Korean leaders to meet in historic summit
North Korean leader Kim Jong-un will meet his South Korean counterpart President Moon Jae-in at a border village on April 27, Seoul announced on Thursday.
This came after the two nations agreed on a rare summit that could prove significant in global efforts to resolve a decades-long standoff over the North’s nuclear programme.
The announcement was made after officials met at the border village of Panmunjom. The Koreas plan to hold another preparatory meeting on April 4 to discuss protocol, security and media coverage issues, according to a joint statement released by the two countries.
The rapid rapprochement was kicked off by the Winter Olympics in the South and comes after a year of heightened tensions over the North’s nuclear and missile programmes, which saw Kim and US President Donald Trump engaged in a war of words.
Events have since moved rapidly, with a flurry of official visits between the two Koreas before Kim went to Beijing this week to meet Chinese President Xi Jinping for the first time.
Panmunjom meeting
The delegations from the two Koreas met at the Unification Pavilion building on the northern side of the border truce of village of Panmunjom on Thursday to discuss the exact date and agenda of next month’s summit.
Separately, Chinese State Councilor Yang Jiechi met South Korean National Security Adviser Chung Eui-yong on Thursday to discuss the recent North Korean-Chinese summit in Beijing.
Yang is scheduled to meet South Korean President Moon Jae-in on Friday.
The Kim Jong-un’s visit to Beijing was his first overseas trip since inheriting power after the death of his father, Kim Jong-il, in 2011.
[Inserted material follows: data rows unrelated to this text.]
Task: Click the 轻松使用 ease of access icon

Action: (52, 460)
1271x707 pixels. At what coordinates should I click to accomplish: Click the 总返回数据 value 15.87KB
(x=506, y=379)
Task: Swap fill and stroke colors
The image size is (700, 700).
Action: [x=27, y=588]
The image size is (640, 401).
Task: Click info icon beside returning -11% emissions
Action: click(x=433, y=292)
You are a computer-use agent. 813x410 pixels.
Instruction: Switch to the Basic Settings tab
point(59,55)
China has long been the DPRK’s key diplomatic defender and provider of trade and aid, but relations have been strained by Pyongyang’s weapons programmes, with Beijing showing a new willingness to implement UN sanctions against it.
Historic relations hailed
Even so, the two leaders hailed their nations’ historic relations, with Xi accepting Kim’s invitation to Pyongyang according to the North’s official Korean Central News Agency.
“There is no question that my first foreign visit would be to the Chinese capital,” it quoted him as saying, calling it a “noble obligation.”
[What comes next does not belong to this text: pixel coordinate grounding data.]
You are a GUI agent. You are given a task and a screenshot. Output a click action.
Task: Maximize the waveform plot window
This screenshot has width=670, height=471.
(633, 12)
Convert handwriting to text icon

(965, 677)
Kim pledged that he was “committed to denuclearisation” on the Korean peninsula, according to China’s Xinhua news agency – but added that it was dependent on South Korea and the US taking what he called “progressive and synchronous measures for the realisation of peace.”
Bilateral summit with Japan
Japan has sounded out the North Korean government about a bilateral summit, and Pyongyang has discussed the possibility of a leaders’ meeting with Japan and other countries, Japan’s Asahi newspaper said on Thursday.
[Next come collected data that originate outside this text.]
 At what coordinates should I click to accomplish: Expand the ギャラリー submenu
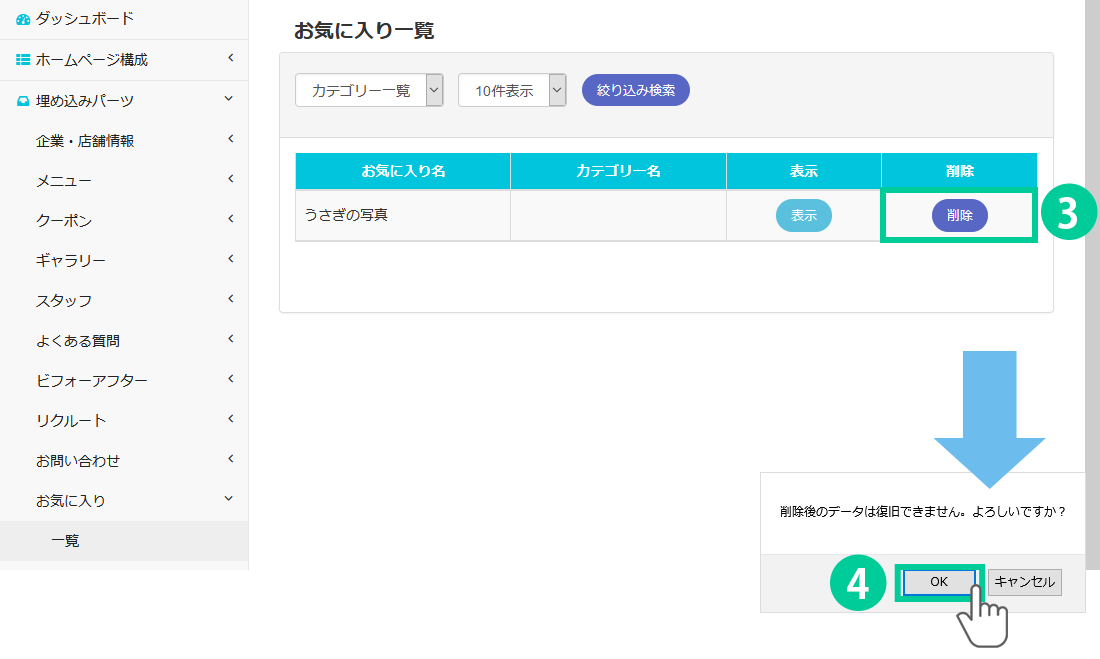230,259
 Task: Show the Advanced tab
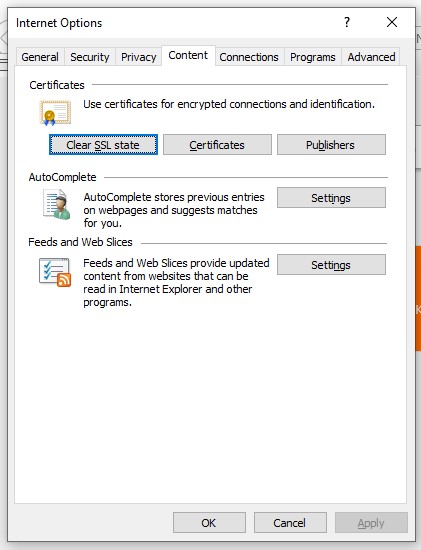point(371,57)
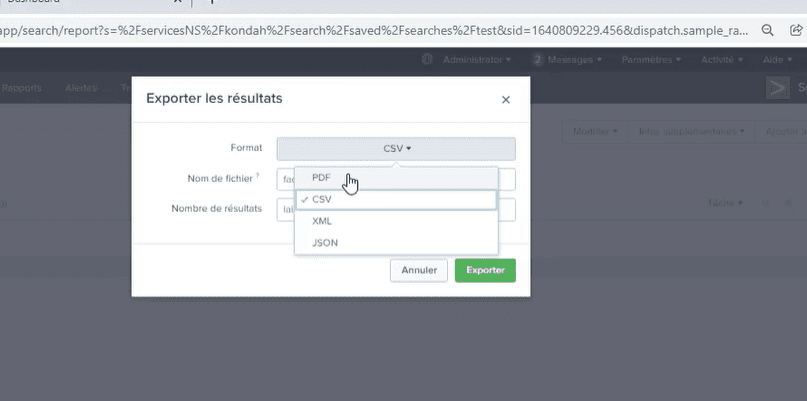Close the Dashboard browser tab
The height and width of the screenshot is (401, 807).
click(x=177, y=2)
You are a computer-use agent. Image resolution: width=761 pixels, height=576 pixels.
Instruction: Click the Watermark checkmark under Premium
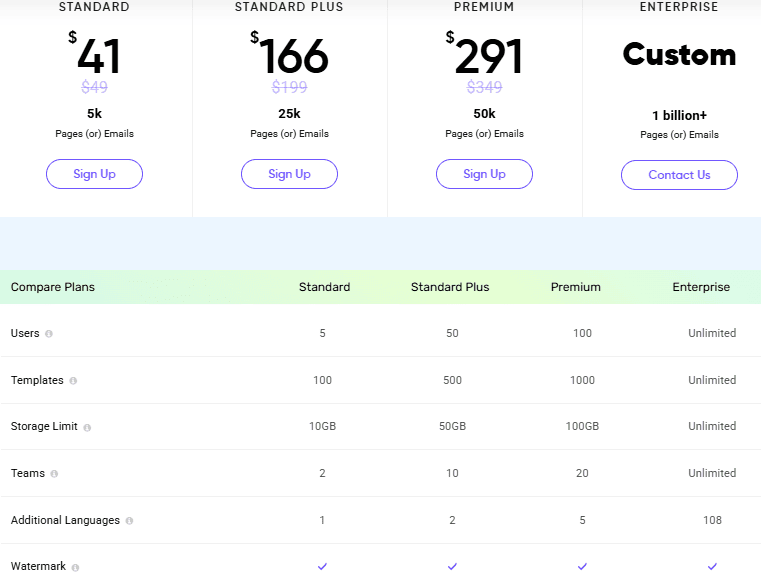(582, 566)
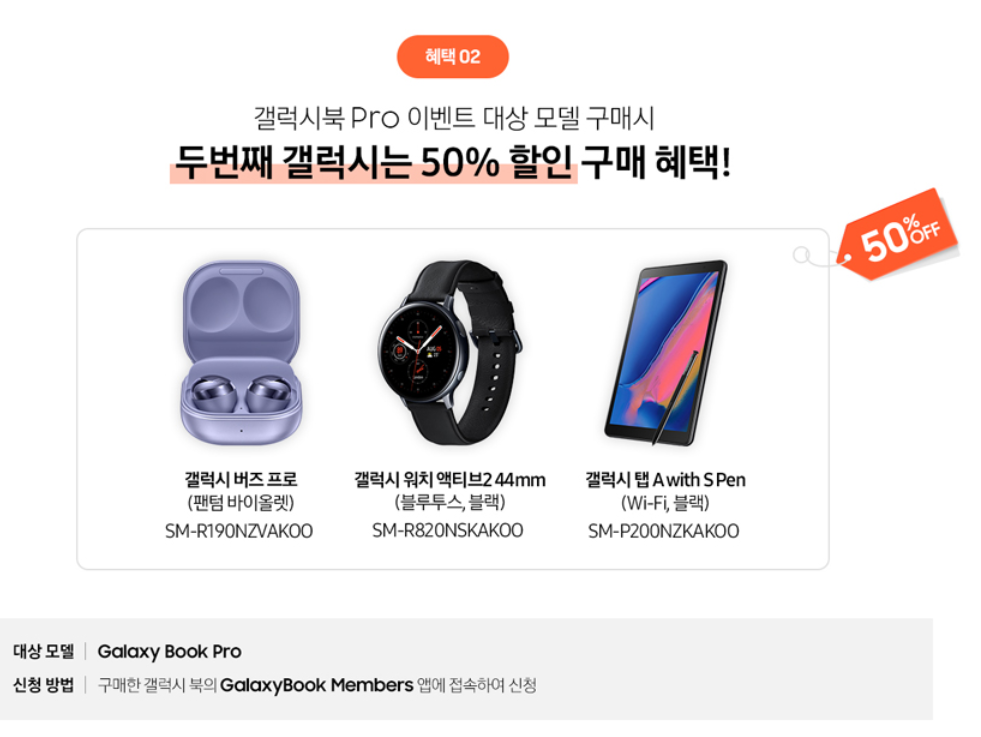This screenshot has height=737, width=981.
Task: Click the 50% OFF price tag
Action: point(898,235)
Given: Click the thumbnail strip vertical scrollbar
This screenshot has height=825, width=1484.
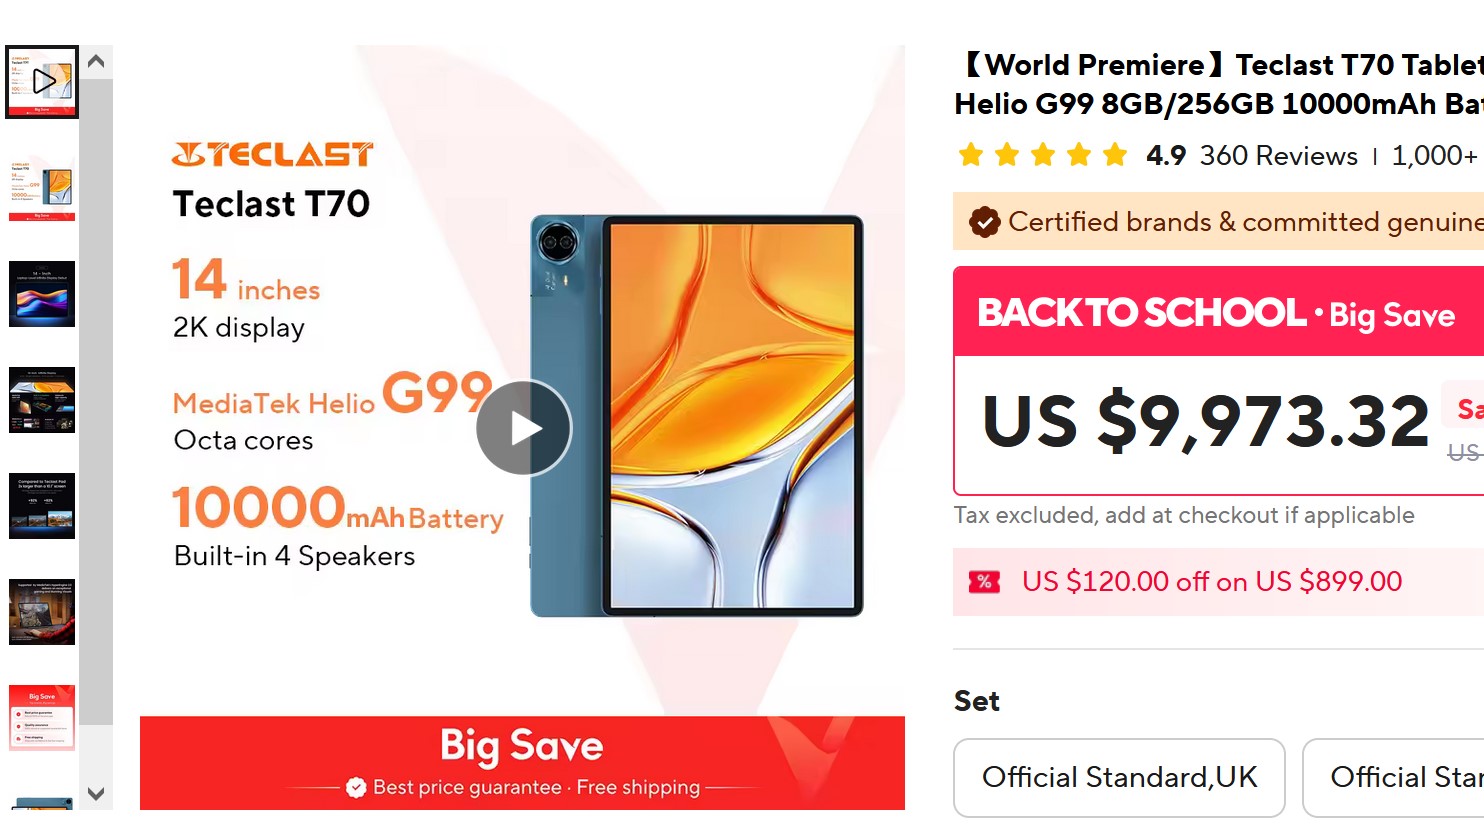Looking at the screenshot, I should tap(96, 402).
The government of Kim Jong-un has informed leaders of North Korea’s ruling Korean Workers Party of the possibility of summits with Japan, Russia and other countries, the newspaper said, citing an unidentified North Korean source and briefing papers.
“The Japanese government has expressed a wish to host a leaders meeting, via the General Association of Korean Residents in Japan,” or Chongryong, Pyongyang’s de facto embassy in Japan, the Asahi quoted the briefing papers as saying.
A Japanese government source told Reuters in mid-March that Japan was considering seeking a summit between Prime Minister Shinzo Abe and Kim to discuss Japanese citizens abducted by North Korean agents decades ago.
The Asahi said in an article from Seoul Kim’s government had discussed the possibility of summits with South Korea, the United States, China, Japan and Russia, in that order.